Treatments with other hormones (estrogen and progesterone) along with calcium or propanolol (an anesthetic) have been attempted, however, more research needs to be performed to determine their safety and effectiveness.

Ovocentesis

In snakes, the contents of the retained egg can be removed by passing a needle through the skin and into the egg, and withdrawing the liquid contents (percutaneous ovocentesis). This will make the egg smaller, and easier to pass. This procedure, too, has risks. The contents of the egg must not leak out into the snake, or a severe inflammation can develop. This procedure needs to be performed within 48 hours of the onset of dystocia or the contents of the egg will become too solid to be removed.

In turtles, the contents of the egg can be removed also if the egg is visible at the cloaca, and the needle can be inserted directly into the egg (cloacal ovocentesis).

Ovocentesis is not commonly used in lizards.

Surgical removal

In a snake, if the above treatments have not been successful, the snake should be anesthetized. With the resulting relaxation, it may be possible to gently physically manipulate the egg and remove it. Extreme care must be used. If that is not successful, surgery to remove the eggs is indicated.

Surgical removal of eggs in turtles is more complicated, but can be performed. Recovery time usually is much longer for these species.

In a lizard, if there are many eggs, and there is no intention of breeding her, the reproductive tract can be removed along with the eggs. This will prevent recurrence of the problem, and is also a much faster procedure requiring less anesthetic time and easier recovery. The reproductive tract is very thin and delicate, making it very difficult to suture back together.

What is the prognosis for herps who are egg-bound?

If the female is healthy, most animals will recover and have an excellent prognosis. In most cases, the female will continue to be able to reproduce if the reproductive tract was not damaged or removed. A snake who has been egg-bound, may be more prone to the condition in the future.

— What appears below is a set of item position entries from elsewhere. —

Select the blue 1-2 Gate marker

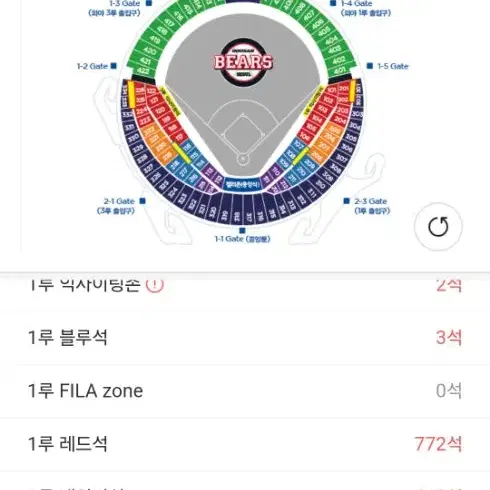click(x=114, y=66)
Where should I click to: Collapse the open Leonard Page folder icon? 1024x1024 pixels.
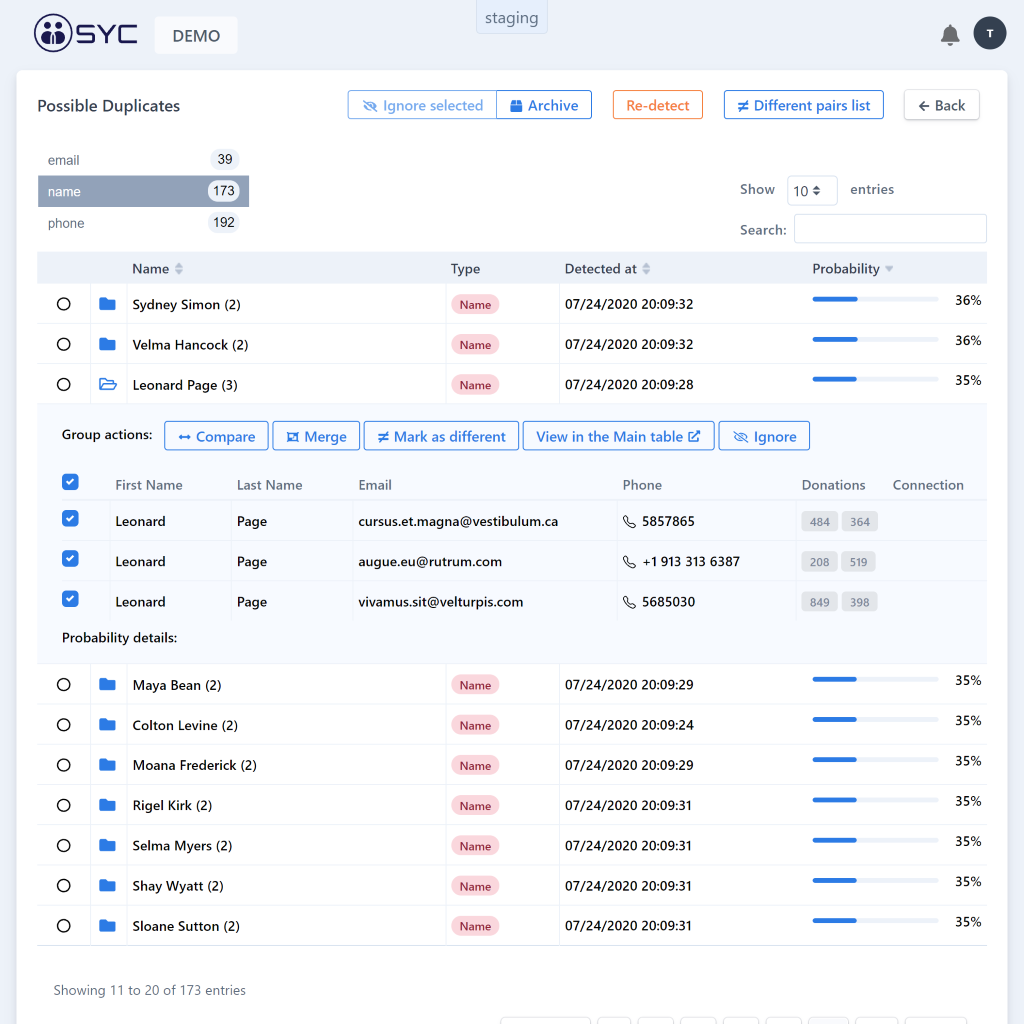[108, 384]
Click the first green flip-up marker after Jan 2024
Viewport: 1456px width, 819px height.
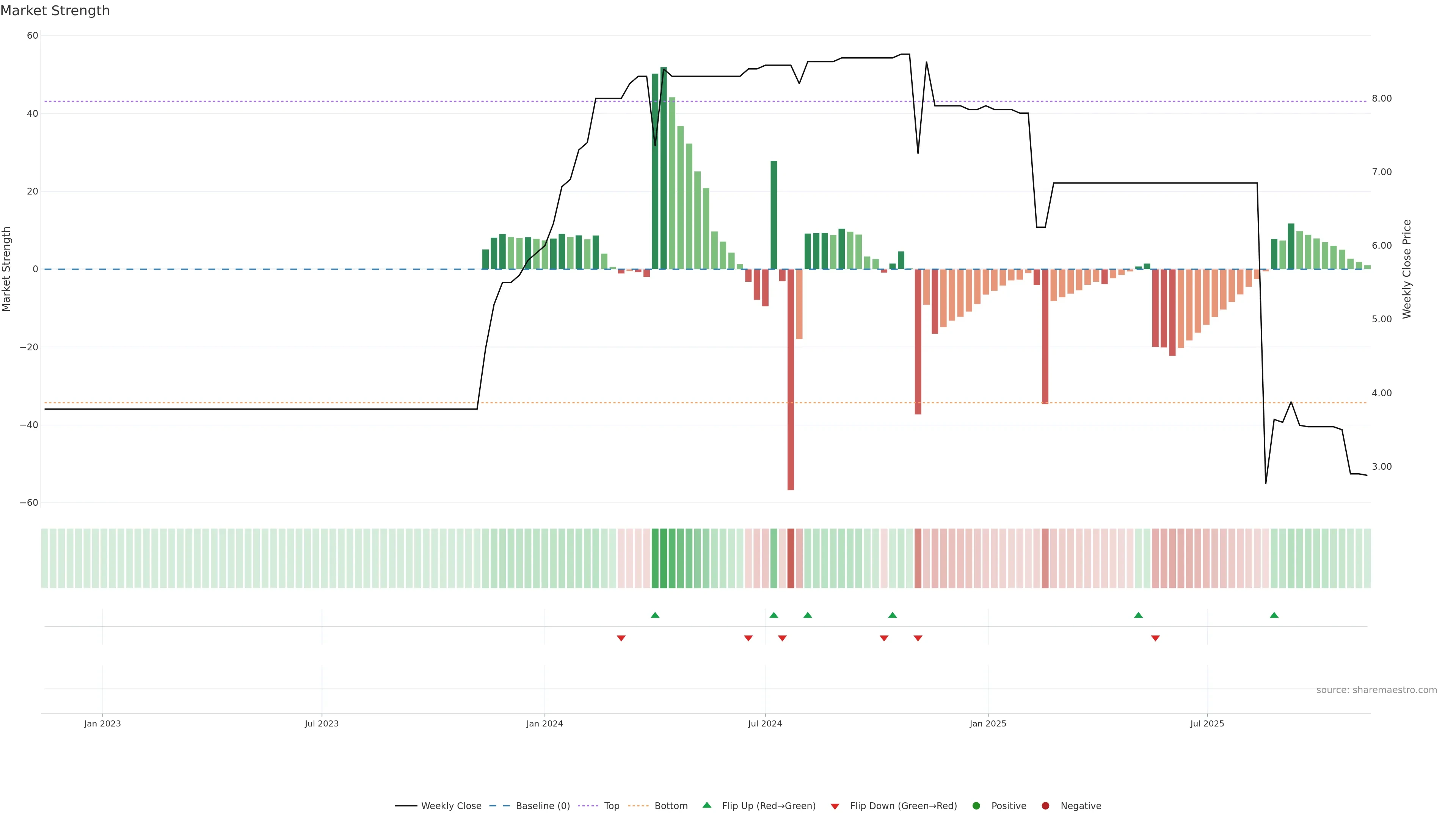tap(655, 615)
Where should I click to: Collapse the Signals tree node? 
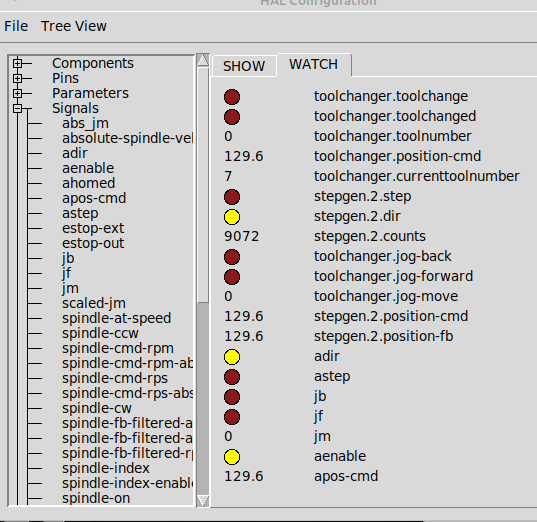[x=17, y=109]
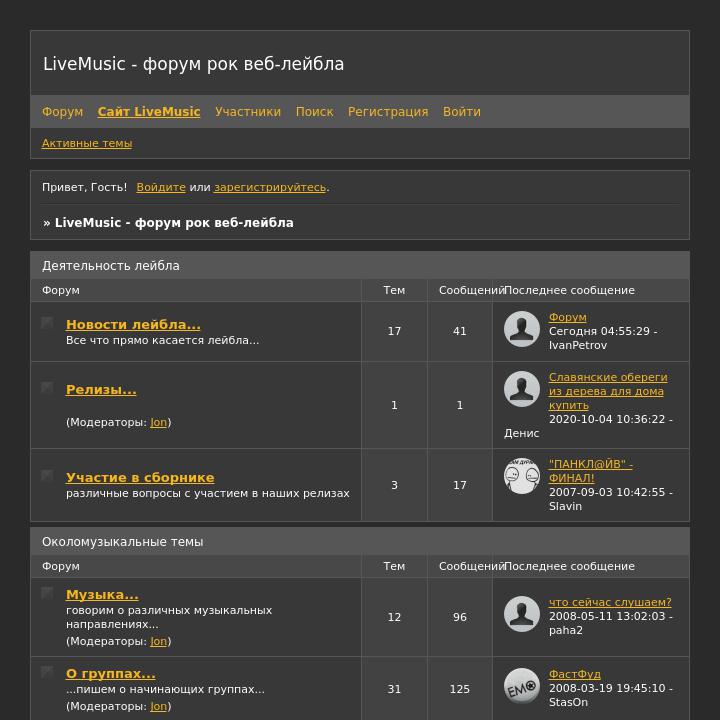Click status icon beside Участие в сборнике
720x720 pixels.
47,475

If the condition was due to husbandry or malnutrition and these were not corrected, the condition is more likely to recur.

How is egg-binding prevented?

Proper husbandry and nutrition are key, and some veterinarians suggest 99% of the problems could be avoided through proper management. Only the animals in the best condition, size, and correct breeding age should be used for breeding. Those who have had prior reproductive problems may need to be removed from the breeding program.

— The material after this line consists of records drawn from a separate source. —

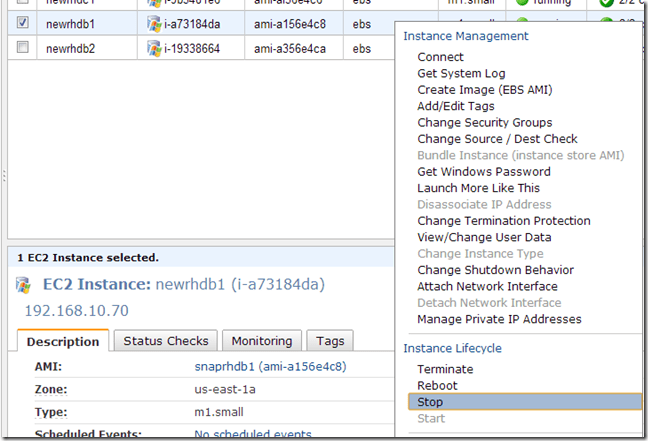Open the Monitoring tab

(x=261, y=341)
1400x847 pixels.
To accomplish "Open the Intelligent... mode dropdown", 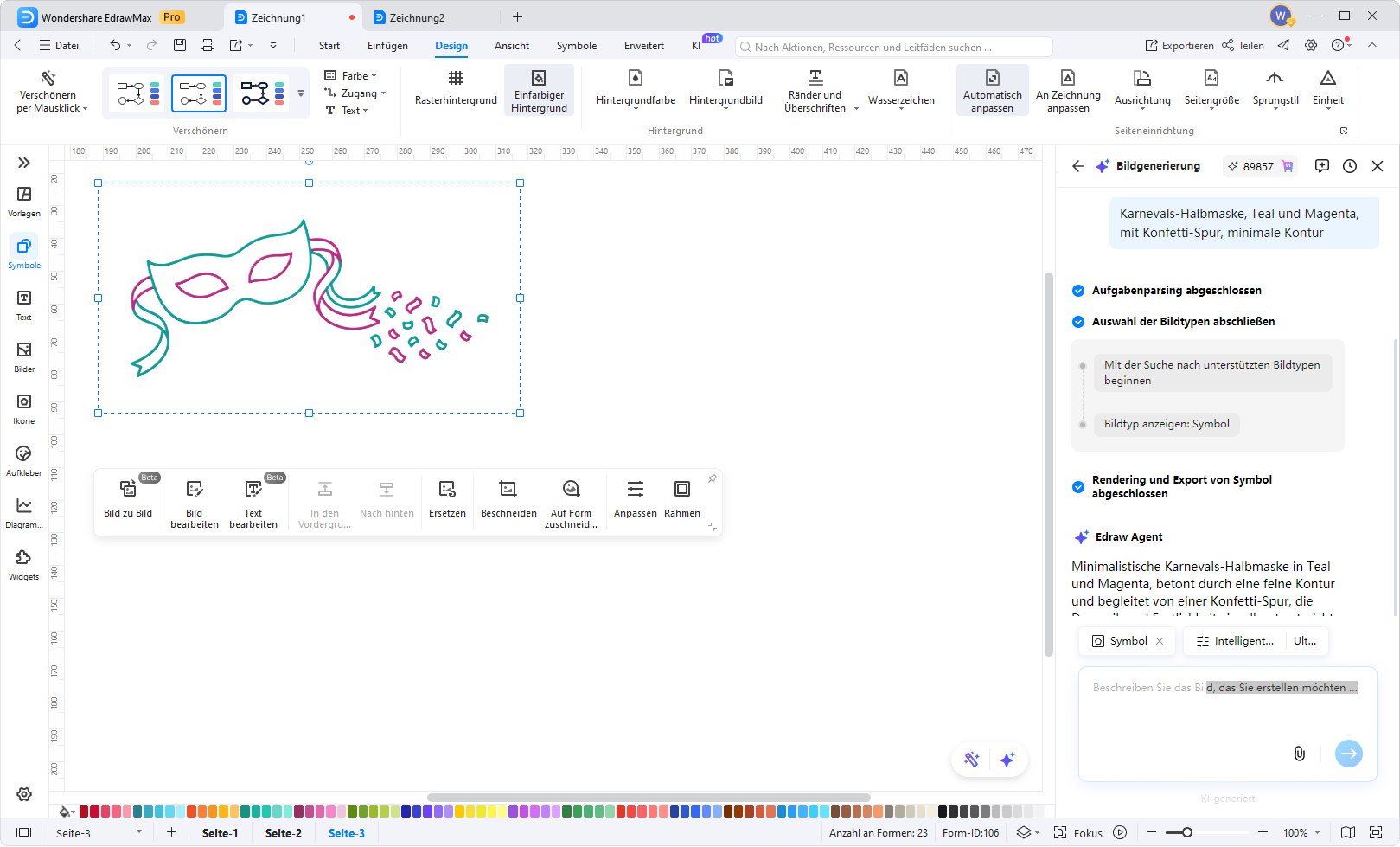I will 1235,641.
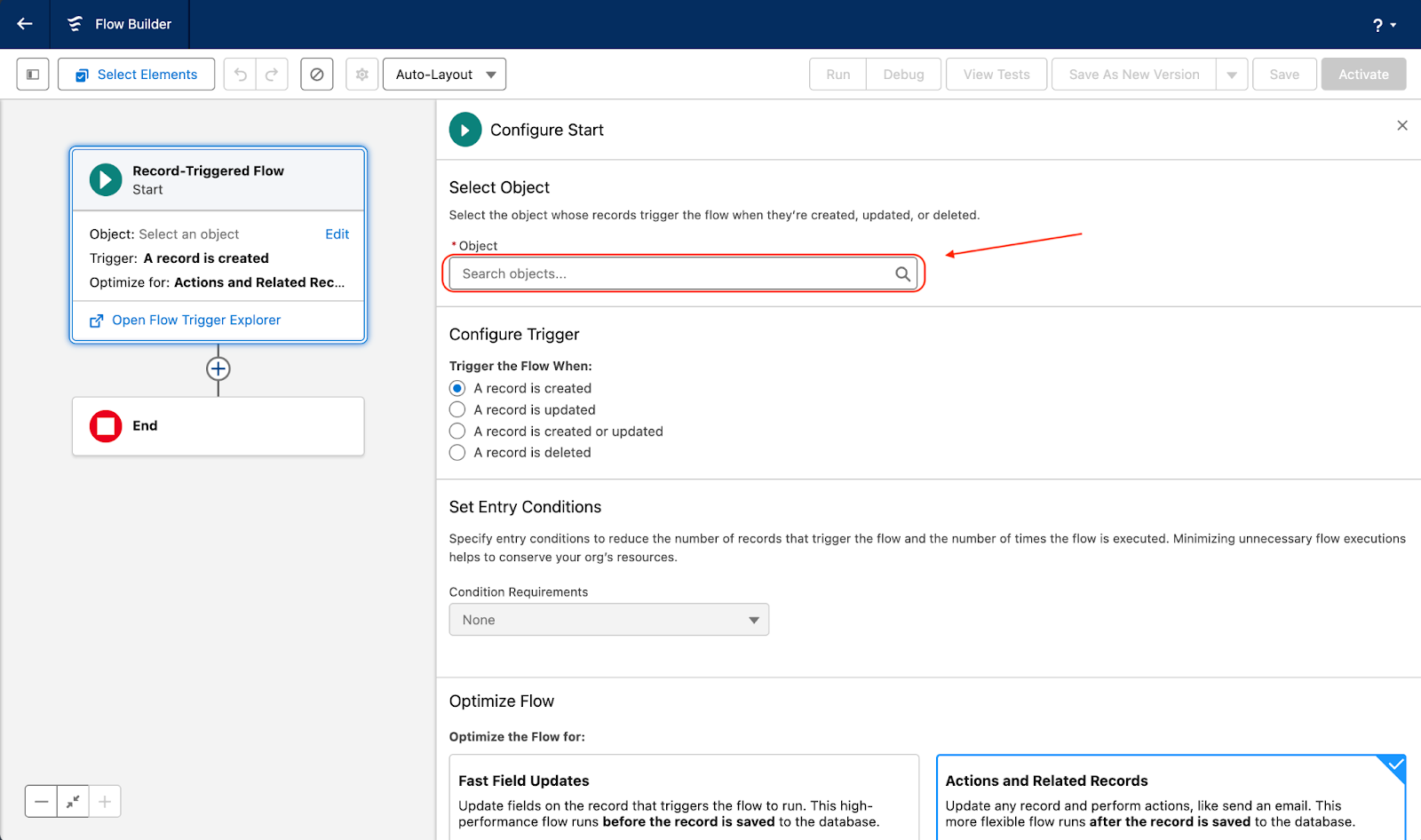
Task: Expand the Save As New Version arrow
Action: click(1232, 75)

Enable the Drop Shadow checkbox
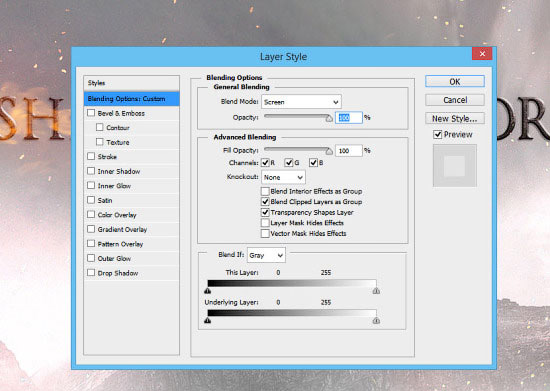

It is vitally important to provide the appropriate nesting location, substrate, temperature, and humidity for the species. Cages should be located in a quiet area and be of adequate size with appropriate furnishings to allow females room to move about and maintain muscle tone. Proper nutrition, including adequate mineral intake are essential. Good record-keeping of mating and shedding dates may help in determining if dystocia is present.

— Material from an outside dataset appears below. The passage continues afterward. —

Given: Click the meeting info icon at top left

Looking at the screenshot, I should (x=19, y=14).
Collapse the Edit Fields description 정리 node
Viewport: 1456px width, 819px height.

Many female lizards, such as iguanas, can produce eggs without the presence of a male, so merely isolating the female from the male will not prevent the condition.

References and Further Reading
DeNardo, D. In Mader, Douglas R. (ed.) Reptile Medicine and Surgery. W.B. Saunders Co. Philadelphia, PA; 1996.

DeNardo, D; Barten, SL; Rosenthal, KL; Ratti, P. Dystocia. Journal of Herpetological Medicine and Surgery. Summer 2000; 10(2): 8-17.

Frye, FL; Williams, DL. Self-assessment color review of reptiles and amphibians. Iowa State University Press. Ames, IA; 1995.

Grilling, S. Veterinary Nursing of Exotic Pets. Blackwell Publishing. Ames, IA; 2003.